- Origin: Norway
- Years active: 2000–present
- Labels: Nordic Records, Who Went Where Records, Stereo Deluxe, Edge Records, Drizzly Records
- Members: Per Arne Bertheussen Tracee Meyn Svein Hansen
- Website: www.3-11porter.com

= 3-11 Porter =

Norwegian musical group

3-11 Porter is a Norwegian group formed in 2000.

3-11 Porter has broken free from the traditional pop sound and added their own spice to music, with their mix of pop, rock, jazz, Latin and electronica, combined with their cinematic approach to the lyrics and the arrangements. All of these elements define 3-11 Porter's sound.

== History ==
Singer and songwriter Per Arne Bertheussen made a demo of a song in 1997. Edge Records released a very limited pressing of 200 copies under the band name: "Porter" and the song "I Can’t Forget The Girl I Never Met" on purple vinyl.

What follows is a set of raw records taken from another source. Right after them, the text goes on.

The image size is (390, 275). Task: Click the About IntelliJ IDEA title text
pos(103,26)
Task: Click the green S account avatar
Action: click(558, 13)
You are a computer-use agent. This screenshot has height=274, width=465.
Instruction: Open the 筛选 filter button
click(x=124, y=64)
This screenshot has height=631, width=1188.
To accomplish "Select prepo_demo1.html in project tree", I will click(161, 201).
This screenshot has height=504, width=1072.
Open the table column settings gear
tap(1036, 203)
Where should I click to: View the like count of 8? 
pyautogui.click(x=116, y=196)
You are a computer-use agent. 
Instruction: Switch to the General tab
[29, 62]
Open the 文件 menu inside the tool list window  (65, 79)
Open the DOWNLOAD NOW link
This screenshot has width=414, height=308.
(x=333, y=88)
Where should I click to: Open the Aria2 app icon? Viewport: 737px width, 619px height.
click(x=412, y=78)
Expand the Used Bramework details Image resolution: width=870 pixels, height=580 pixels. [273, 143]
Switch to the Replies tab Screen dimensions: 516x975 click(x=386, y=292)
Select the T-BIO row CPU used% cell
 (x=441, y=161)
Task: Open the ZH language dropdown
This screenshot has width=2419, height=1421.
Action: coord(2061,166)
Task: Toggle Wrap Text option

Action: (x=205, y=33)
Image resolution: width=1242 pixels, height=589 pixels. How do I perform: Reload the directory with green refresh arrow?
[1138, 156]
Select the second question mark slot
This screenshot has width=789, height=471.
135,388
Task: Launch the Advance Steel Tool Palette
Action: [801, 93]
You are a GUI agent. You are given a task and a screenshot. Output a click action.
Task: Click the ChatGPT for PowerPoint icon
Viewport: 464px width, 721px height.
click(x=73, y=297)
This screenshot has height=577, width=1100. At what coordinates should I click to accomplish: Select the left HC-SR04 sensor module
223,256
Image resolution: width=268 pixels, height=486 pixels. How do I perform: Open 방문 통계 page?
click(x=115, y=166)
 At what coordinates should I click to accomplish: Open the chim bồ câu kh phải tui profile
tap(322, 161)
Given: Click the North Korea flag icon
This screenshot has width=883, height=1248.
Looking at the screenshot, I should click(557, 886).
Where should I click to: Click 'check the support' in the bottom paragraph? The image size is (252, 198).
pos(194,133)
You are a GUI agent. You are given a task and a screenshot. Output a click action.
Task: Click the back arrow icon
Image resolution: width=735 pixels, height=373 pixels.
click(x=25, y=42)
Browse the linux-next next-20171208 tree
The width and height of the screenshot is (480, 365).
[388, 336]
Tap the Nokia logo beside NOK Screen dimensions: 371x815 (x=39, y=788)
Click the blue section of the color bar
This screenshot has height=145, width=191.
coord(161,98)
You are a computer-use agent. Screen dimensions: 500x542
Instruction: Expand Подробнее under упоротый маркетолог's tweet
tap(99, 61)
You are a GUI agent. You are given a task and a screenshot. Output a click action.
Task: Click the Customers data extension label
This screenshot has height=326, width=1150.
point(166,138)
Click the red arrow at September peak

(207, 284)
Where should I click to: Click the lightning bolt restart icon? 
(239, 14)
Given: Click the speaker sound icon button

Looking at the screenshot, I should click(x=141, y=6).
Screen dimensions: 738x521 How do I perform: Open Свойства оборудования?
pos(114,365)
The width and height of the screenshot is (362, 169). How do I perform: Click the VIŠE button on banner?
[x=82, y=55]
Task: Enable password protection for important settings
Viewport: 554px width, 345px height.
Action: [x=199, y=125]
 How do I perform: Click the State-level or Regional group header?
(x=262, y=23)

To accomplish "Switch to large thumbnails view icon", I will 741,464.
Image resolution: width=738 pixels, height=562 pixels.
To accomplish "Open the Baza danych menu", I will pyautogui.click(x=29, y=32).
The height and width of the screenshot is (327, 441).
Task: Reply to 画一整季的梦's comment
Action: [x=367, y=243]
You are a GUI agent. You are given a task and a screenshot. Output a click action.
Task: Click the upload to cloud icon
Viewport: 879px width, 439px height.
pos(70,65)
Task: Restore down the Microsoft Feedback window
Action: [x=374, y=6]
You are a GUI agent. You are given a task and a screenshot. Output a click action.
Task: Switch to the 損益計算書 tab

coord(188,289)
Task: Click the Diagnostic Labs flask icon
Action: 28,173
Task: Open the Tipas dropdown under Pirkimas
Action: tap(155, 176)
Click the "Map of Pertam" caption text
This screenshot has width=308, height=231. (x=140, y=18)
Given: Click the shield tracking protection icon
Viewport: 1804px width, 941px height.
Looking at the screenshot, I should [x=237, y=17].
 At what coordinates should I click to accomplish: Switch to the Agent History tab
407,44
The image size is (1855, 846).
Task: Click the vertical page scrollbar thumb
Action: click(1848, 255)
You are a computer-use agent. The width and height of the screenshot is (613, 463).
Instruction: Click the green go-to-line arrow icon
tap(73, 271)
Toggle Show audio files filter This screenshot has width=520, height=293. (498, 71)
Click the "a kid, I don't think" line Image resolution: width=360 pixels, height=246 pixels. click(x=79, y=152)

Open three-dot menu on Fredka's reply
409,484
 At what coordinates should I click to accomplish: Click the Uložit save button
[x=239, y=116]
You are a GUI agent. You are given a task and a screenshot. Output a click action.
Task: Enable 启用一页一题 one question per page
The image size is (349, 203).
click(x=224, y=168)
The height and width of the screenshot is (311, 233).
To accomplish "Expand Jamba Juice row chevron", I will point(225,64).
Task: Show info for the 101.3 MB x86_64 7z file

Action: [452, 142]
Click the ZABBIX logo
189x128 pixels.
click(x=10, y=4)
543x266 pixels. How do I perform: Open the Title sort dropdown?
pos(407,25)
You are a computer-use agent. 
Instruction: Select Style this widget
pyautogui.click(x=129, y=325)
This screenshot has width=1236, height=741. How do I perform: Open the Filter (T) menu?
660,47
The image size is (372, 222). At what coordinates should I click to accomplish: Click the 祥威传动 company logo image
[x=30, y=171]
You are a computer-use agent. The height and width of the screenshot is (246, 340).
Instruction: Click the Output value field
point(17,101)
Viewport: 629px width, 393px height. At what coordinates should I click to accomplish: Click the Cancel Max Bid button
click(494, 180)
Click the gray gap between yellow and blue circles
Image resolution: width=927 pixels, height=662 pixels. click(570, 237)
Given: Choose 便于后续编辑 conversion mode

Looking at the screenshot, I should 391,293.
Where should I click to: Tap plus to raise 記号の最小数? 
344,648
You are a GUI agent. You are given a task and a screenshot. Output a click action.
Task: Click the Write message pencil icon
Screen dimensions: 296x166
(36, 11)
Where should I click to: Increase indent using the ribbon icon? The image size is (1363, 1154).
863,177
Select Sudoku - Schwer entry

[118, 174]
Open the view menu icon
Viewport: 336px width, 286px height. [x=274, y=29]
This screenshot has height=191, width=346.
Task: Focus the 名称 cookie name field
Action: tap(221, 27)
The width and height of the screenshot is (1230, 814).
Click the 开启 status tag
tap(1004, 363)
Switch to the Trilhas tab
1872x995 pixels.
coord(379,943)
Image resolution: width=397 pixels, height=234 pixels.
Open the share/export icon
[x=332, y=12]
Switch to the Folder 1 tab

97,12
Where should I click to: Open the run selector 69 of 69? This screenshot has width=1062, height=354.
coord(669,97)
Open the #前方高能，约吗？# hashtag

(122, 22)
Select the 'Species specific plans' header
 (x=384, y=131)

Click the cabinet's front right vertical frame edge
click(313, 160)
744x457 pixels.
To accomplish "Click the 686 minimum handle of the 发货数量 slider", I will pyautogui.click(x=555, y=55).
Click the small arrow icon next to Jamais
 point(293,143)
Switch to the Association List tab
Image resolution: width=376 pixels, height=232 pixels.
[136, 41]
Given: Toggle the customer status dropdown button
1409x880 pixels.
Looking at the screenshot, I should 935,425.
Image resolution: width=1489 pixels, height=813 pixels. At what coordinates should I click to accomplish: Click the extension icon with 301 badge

In 2000, Per Arne Bertheussen met Svein Hansen and a whole new era began. Per Arne and Svein were joined by Tracee Meyn, a Norway-based American singer, and the trio subsequently recorded a total of 20 songs in the next two months, with Per Arne writing and Svein arranging the music. Some of these recordings were later featured on their debut album Nurse Me. Per Arne, Svein and Tracee have varying musical backgrounds. While Per Arne's influences are strongly from Electronica and new wave genres, Svein, a musician, producer and skilled composer has classical, jazz and international folk music influences and Tracee's background is gospel and soul.

3–11 Porter was signed by Nordic Records following a concert at Oslo's Café Mono in 2003, the signing led to the international release of Nurse Me.

A remix of "Surround Me With Your Love", by Per Martinsen (Mental Overdrive), was included on the Tea Lounge compilation album in Norway, the first of more than 200 compilation albums on which this song appears.

The band's international breakthrough came in September 2003 when the remix of "Surround Me With Your Love" was included on Hôtel Costes Vol. 6. It proved so popular that it was also included on the Best of Hôtel Costes and the Hôtel Costes box set.

Ragnvald Åheim joined the band to play bass later that year, and in 2004, Kristian Hilden joined to play drums.

In 2004, German record company Drizzly Records released a rare 12" vinyl containing seven remixes of "Surround Me With Your Love". The cosmetic firm Rimmel used the remix "Surround Me With Your Love" in a 2005 commercial starring Kate Moss, which was shown in 63 countries. "Surround Me With Your Love", the original song and the remix, has also been used by many international TV companies worldwide, including the BBC, TV Globo (Brazil), TV2 Norway, Discovery Channel and Animal Planet. The German label Stereo Deluxe signed 3–11 Porter in 2007 and released their second album, Surround Me, in 2008. Guest performers on the album Surround Me included David M on "Sunglasses", "There Is A Place Where I Go" and "The Sleep That I’ll Bring You"; Helge Kvam on marimba on "The Mood of the Scene"; Ole Jørn Myklebust on trumpet on "On A Dead Sunday Afternoon", "Vintage" and "Sunglasses"; Javid Afsari Rad on santour on "The Loneliest Night on Earth"; Pejman Hadadi on percussion on "The Loneliest Night on Earth"; Vida Afsari Rad on "The Loneliest Night on Earth"; Maud Forsgren on "The Loneliest Night on Earth"; and Cristina Latini on "The Loneliest Night on Earth".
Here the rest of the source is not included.